实际上，如果您采用二进制搜索(这是最佳选择)的想法，并考虑以与内存层次结构(高速缓存)良好配合的方式安排搜索键的方式，那么您总是会得到一些看起来像这样的东西简直像B树一样……

In fact, if you take the idea of binary search - which is provably optimal - and think about ways of arranging the search keys in a manner that plays well with memory hierarchies (caches) then you invariably end up with something that looks uncannily like a B-tree...
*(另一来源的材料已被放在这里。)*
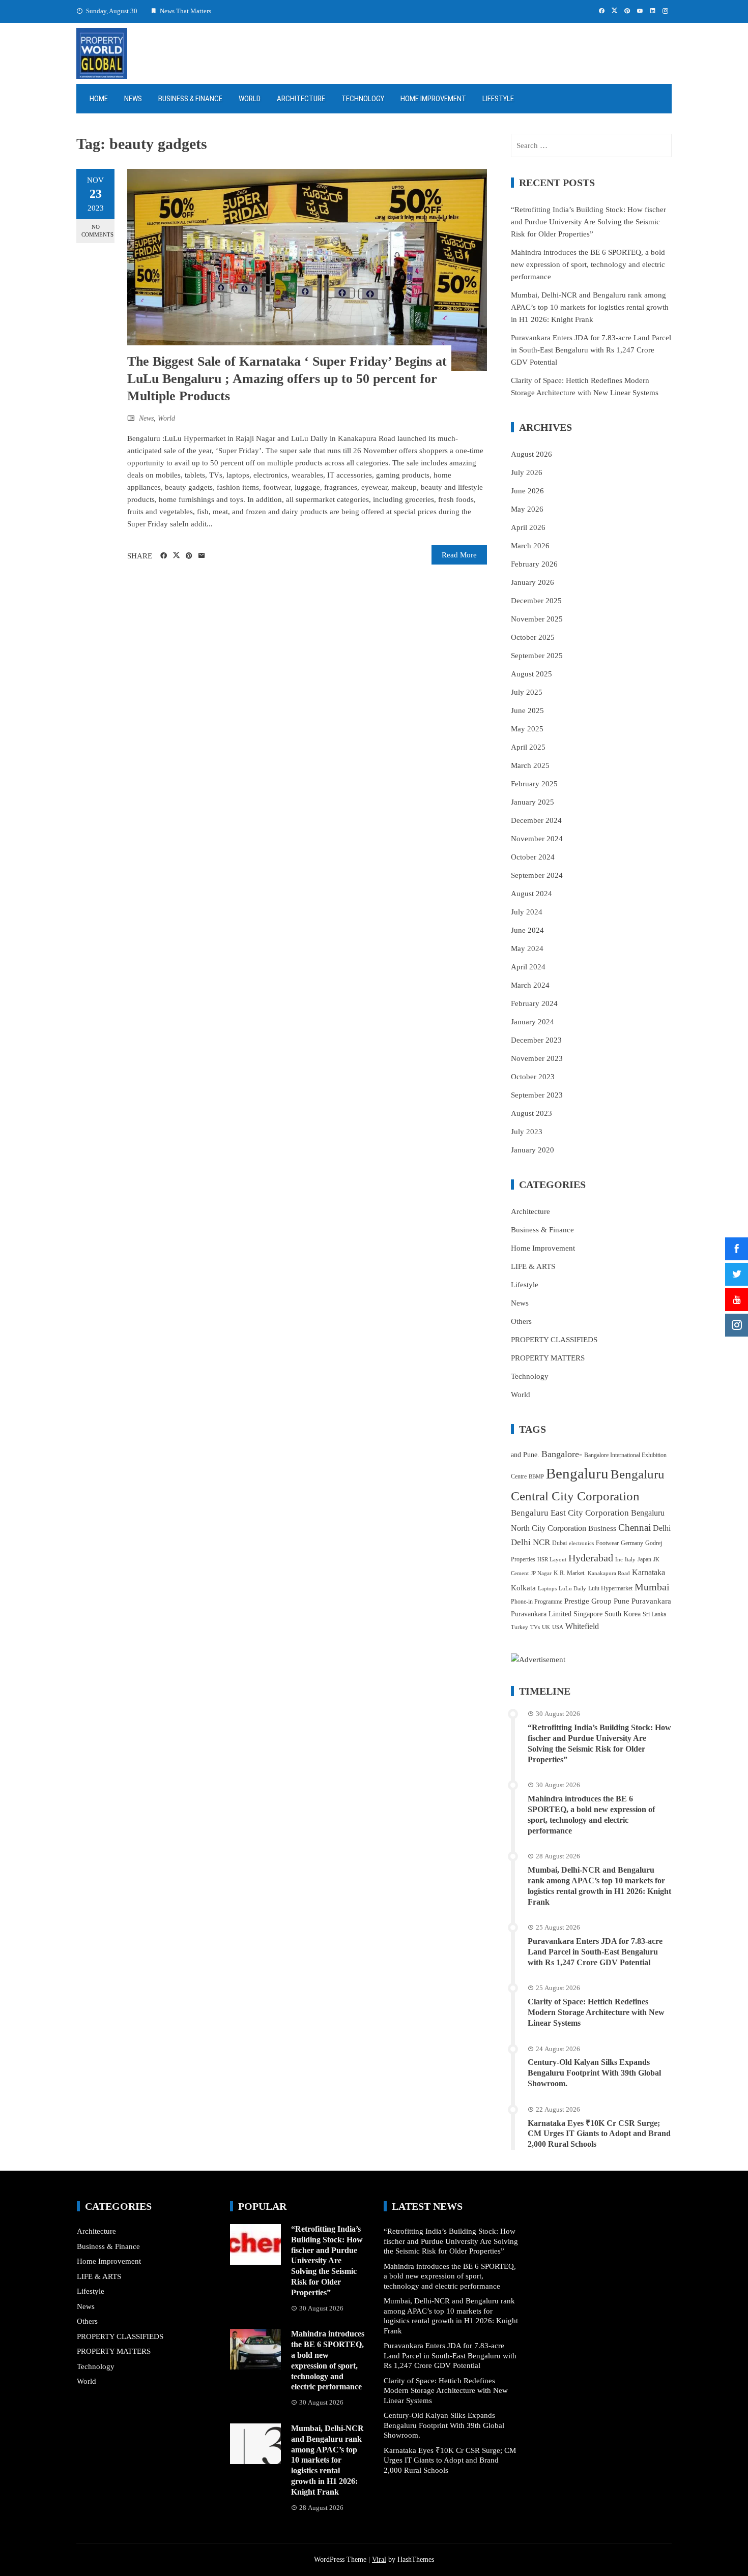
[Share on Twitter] (176, 555)
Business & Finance (190, 98)
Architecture (301, 98)
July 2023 (526, 1132)
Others (521, 1321)
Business (602, 1528)
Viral (379, 2559)
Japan (644, 1559)
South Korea (623, 1614)
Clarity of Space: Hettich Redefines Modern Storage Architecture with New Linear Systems (596, 2012)
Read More (459, 555)
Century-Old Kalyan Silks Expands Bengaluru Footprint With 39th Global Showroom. (594, 2073)
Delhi (662, 1528)
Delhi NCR (530, 1542)
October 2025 (533, 637)
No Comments (97, 231)
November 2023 (537, 1058)
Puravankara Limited (541, 1614)
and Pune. (525, 1455)
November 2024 (537, 839)
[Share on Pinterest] (189, 556)
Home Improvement (433, 98)
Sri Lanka (654, 1614)
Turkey (519, 1627)
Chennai (634, 1527)
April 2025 (528, 747)
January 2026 (532, 582)
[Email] (201, 556)
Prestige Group (588, 1601)
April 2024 (528, 967)
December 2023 (536, 1040)
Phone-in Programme (536, 1601)
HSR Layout (551, 1559)
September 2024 (537, 875)
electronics (581, 1543)
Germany (632, 1543)
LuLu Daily (572, 1588)
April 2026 (528, 527)
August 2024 (531, 894)
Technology (362, 98)
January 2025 (532, 802)
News (133, 98)
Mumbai (652, 1586)
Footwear (607, 1543)
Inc (619, 1559)
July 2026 (526, 472)
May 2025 (527, 729)
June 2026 (527, 491)
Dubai (559, 1543)
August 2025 (531, 674)
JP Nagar (541, 1573)
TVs (535, 1627)
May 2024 (527, 948)
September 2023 (537, 1095)
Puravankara (651, 1601)
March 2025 (530, 765)
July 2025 (526, 692)
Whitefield (582, 1626)
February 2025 (534, 784)
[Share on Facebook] (163, 556)
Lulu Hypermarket (610, 1588)
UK (546, 1627)
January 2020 (532, 1150)
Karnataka (648, 1572)
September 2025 (537, 656)
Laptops (547, 1588)
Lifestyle (498, 98)
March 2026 (530, 546)
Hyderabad (590, 1557)
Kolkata (523, 1588)
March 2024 (530, 985)
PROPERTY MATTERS (548, 1358)
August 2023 (531, 1113)
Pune (621, 1601)
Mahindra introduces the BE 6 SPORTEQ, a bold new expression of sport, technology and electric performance (588, 264)
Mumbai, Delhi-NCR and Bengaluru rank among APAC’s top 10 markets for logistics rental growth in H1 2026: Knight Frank (590, 307)
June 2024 (527, 930)
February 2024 (534, 1003)
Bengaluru (577, 1473)
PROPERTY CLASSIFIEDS (554, 1340)
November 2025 (537, 619)
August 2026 (531, 454)
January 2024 (532, 1022)
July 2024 (526, 912)
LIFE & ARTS (533, 1266)
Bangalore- (561, 1454)
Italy (630, 1559)
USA (557, 1627)
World (250, 98)
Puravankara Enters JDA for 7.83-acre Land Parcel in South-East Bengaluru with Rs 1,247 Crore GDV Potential (591, 350)
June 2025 (527, 710)
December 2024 (536, 820)
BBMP (536, 1476)
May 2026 (527, 509)
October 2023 (533, 1077)
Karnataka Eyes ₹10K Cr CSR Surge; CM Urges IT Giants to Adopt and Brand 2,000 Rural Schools (599, 2134)
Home (99, 98)
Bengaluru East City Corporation (570, 1512)
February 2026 (534, 564)
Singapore (587, 1614)
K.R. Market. (570, 1573)
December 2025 (536, 601)
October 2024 (533, 857)
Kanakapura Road (609, 1573)
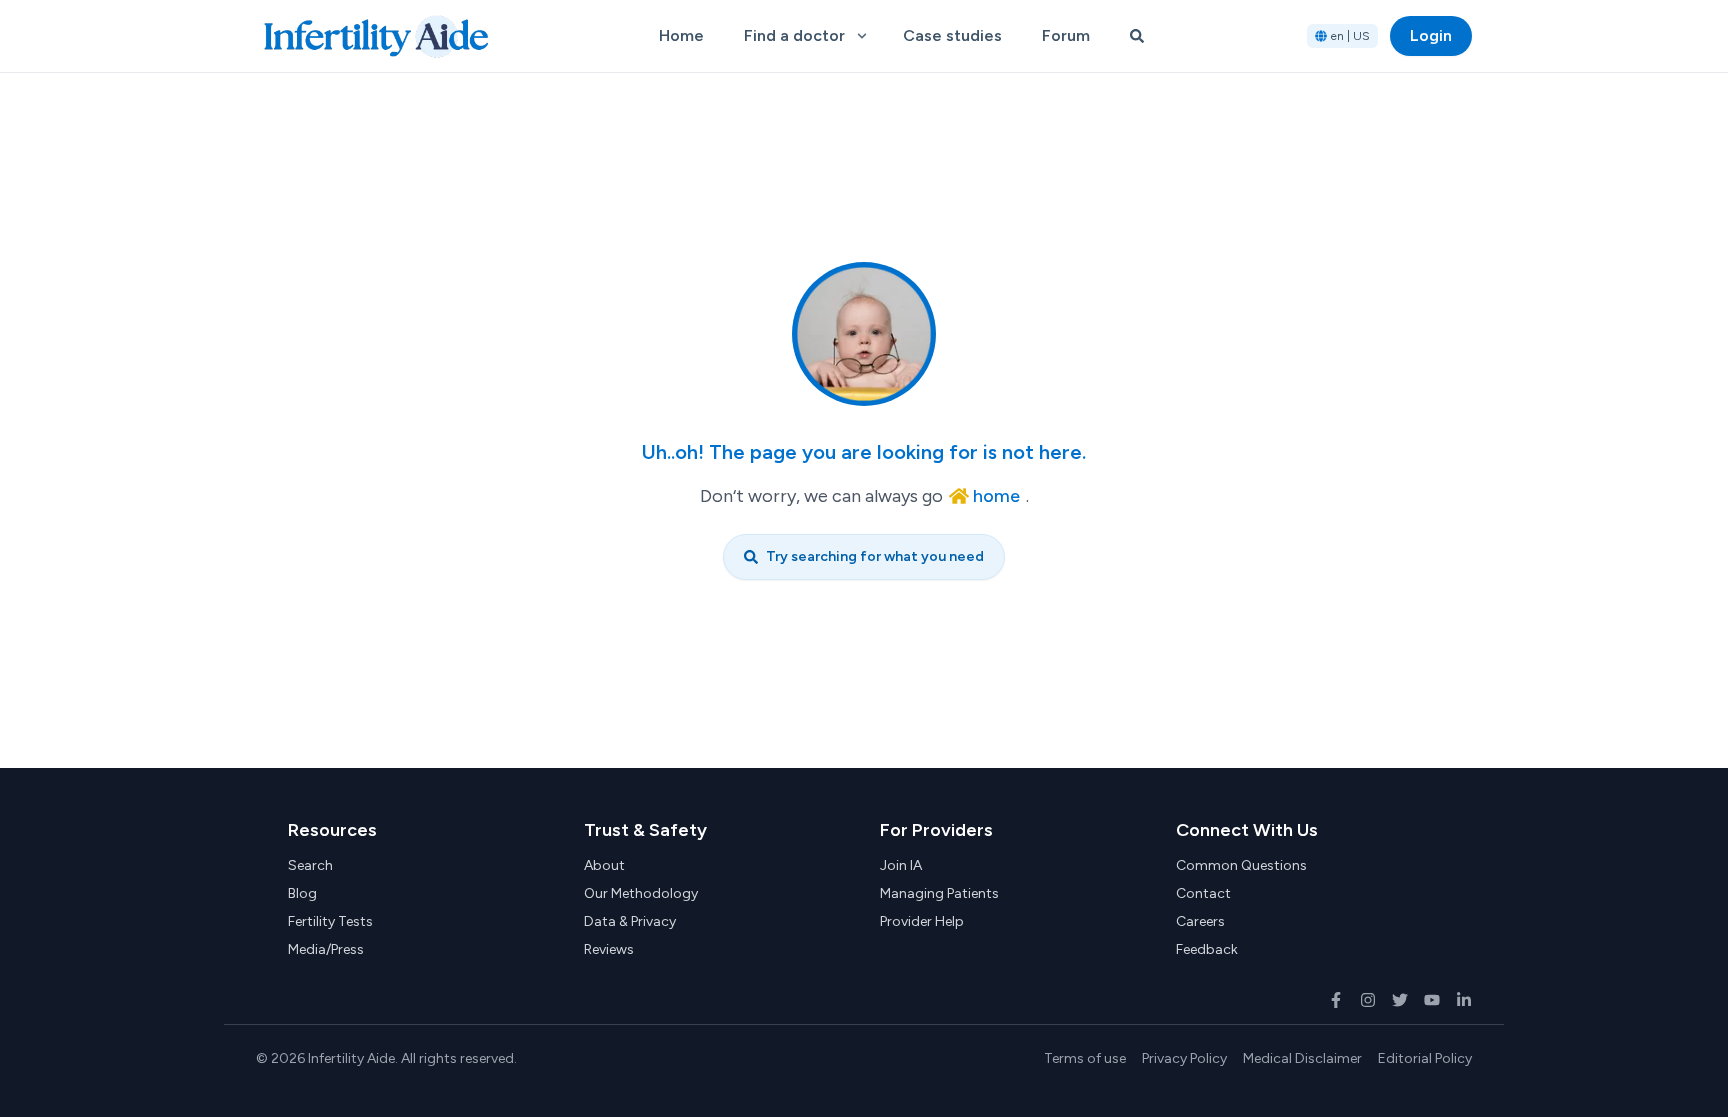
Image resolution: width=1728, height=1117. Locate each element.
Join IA (901, 865)
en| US (1350, 36)
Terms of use (1085, 1058)
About (604, 865)
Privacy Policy (1184, 1058)
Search (310, 865)
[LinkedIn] (1464, 1000)
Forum (1066, 35)
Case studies (952, 35)
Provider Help (922, 921)
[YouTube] (1432, 1000)
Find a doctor (794, 35)
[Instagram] (1368, 1000)
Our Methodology (641, 893)
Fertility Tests (330, 921)
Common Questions (1241, 865)
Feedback (1207, 949)
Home (681, 35)
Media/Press (326, 949)
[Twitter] (1400, 1000)
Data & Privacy (630, 921)
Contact (1203, 893)
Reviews (609, 949)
如果您对性能进行编程，则会发现获胜者几乎总是位于排序后的数组，B树和哈希之间的三角形中的某个位置.即使平衡的二叉树只有在其相对较差的性能因其他考虑而退居次要并且键数相当小(即不超过一百万)的情况下才具有竞争力.

If you program for performance then you'll find that winners are almost always located somewhere in the triangle between sorted arrays, B-trees and hashing. Even balanced binary trees are only competitive if their comparatively poor performance takes the back seat in the face of other considerations and key counts are fairly small, i.e. not more than a couple million.

这篇关于T树或B树的文章就介绍到这了，希望我们推荐的答案对大家有所帮助，也希望大家多多支持IT屋！